A biofuels mandate of 7.5pc by energy content is in place for 2015 and 2016, set to increase to 9pc in 2017 and 2018 before reaching 10pc in 2019 and 2020. Fuels from waste, residues, non-food cellulosic material and lignocellulosic material count double.
Poland's biofuels blending mandate is 7.1pc in energy terms until the end of 2016. This can be reduced to around 6pc for blenders who buy 70pc or more of their feedstock from local suppliers.
A draft bill would introduce a double-counting system starting on January 2016 and running to the end of 2017. Waste and residue-based, including used cooking oil and tallow, biofuels could be concerned. The draft bill received mixed feedback from stakeholders and is expected to be reworked. Refineries and blenders judged the double-counting cap too low, while biofuels producers said it was too high and risked encouraging imports rather than strengthening the demand for domestically-produced biofuels.
Denmark enforces a biofuels blending mandate of 5.75pc in energy terms, in place since 2010. No double-counting system is currently in place.

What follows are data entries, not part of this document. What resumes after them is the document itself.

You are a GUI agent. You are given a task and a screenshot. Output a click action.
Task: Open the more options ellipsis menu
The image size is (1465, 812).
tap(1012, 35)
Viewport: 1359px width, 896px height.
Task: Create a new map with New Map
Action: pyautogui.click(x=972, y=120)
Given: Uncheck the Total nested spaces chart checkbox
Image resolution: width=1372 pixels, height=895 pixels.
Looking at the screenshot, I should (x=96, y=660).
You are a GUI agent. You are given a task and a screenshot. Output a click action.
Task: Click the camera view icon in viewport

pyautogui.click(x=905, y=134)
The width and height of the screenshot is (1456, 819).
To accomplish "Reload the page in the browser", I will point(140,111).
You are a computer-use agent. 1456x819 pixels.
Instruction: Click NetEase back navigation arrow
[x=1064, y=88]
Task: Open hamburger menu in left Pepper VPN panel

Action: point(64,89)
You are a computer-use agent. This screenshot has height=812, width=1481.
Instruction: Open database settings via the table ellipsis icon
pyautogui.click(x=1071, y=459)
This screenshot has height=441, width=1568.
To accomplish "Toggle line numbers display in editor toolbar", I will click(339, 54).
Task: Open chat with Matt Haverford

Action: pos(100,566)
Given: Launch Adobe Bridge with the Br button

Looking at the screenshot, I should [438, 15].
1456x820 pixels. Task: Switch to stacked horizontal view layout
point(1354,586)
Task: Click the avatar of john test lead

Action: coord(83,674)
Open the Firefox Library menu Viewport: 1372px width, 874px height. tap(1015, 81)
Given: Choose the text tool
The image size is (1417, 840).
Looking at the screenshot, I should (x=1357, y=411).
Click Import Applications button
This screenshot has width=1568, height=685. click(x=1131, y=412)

The June general elections saw the victory of the centre-right opposition over the Social Democrat government that had made declarations in favour of second generation biofuels, including agricultural waste based biofuels, and was considering the adoption of a sub-mandate for advanced biofuels. The change brings uncertainties as to the timeline and the extent of the Danish move towards advanced biofuels.
The Netherlands currently imposes a biofuels quota on suppliers who sell more than 5,000 litres/yr of road transport fuel. The current quota is 6.25pc in energy terms and it is set to increase by 0.75pc each year in order to achieve 10pc in 2020. Fuel produced from wastes and residues, and from lignocellulose, counts double toward targets.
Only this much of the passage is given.